* **Dataset excerpts**:
Content starts

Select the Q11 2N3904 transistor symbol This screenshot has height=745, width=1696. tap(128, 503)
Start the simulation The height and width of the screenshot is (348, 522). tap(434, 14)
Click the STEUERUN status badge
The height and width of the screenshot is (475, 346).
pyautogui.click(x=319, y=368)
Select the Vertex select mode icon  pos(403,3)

Content ends
Content starts

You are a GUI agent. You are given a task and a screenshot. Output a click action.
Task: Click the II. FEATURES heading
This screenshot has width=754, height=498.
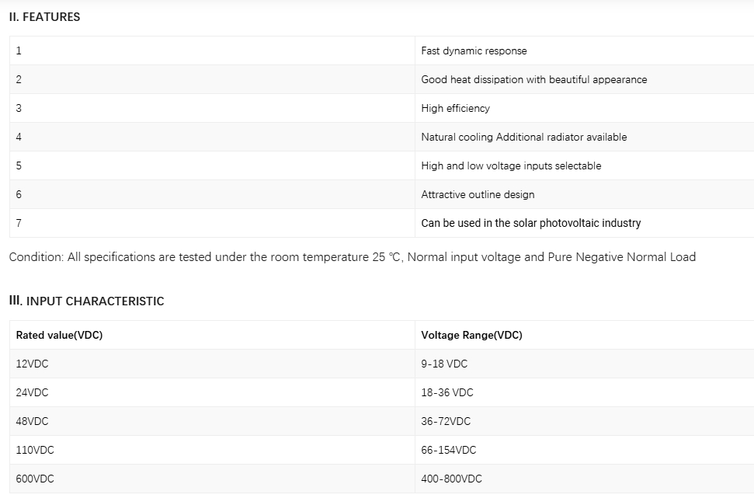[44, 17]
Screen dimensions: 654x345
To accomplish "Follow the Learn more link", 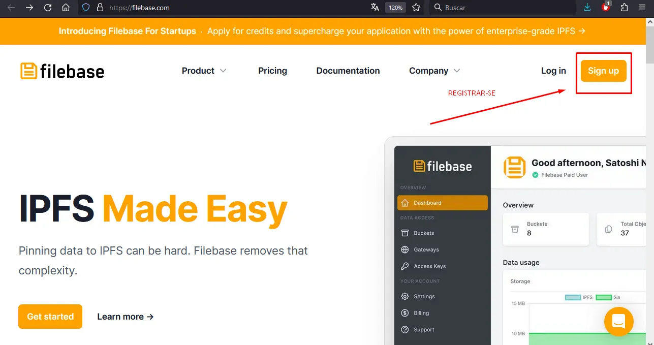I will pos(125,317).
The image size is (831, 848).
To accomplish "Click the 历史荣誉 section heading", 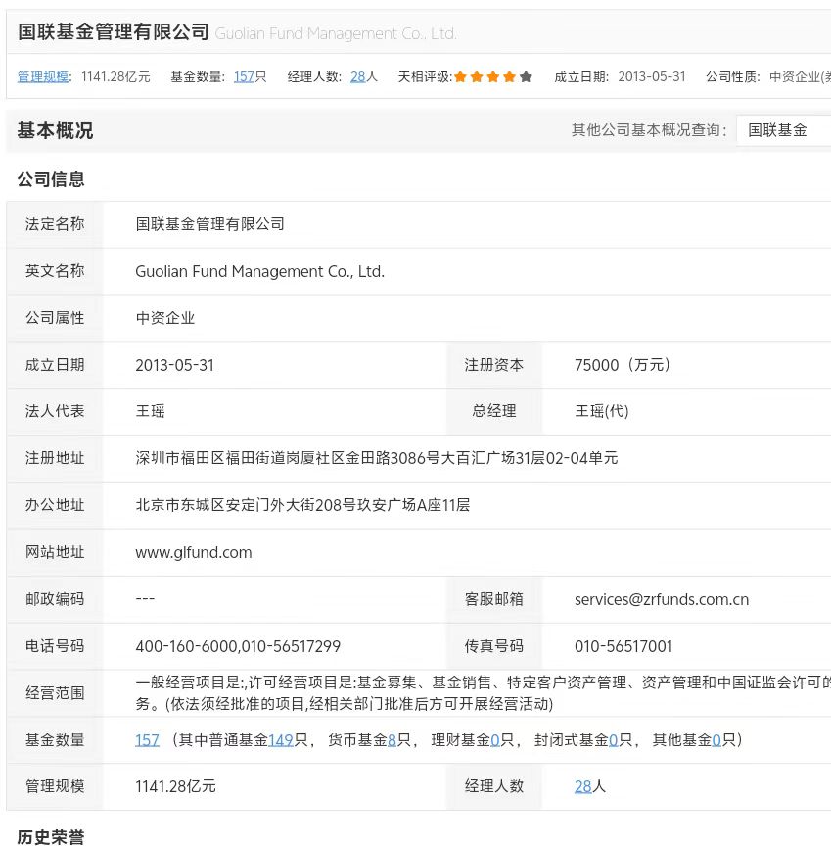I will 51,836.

Content ends
Content starts

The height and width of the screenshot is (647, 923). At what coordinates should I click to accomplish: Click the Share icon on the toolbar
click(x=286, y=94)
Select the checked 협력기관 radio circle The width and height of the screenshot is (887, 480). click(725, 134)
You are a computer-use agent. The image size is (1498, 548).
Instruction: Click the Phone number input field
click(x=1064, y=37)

Content ends

* **Prompt**: Only a number is wanted here: the count of lines above that contain the word "size".

* **Task output**: 2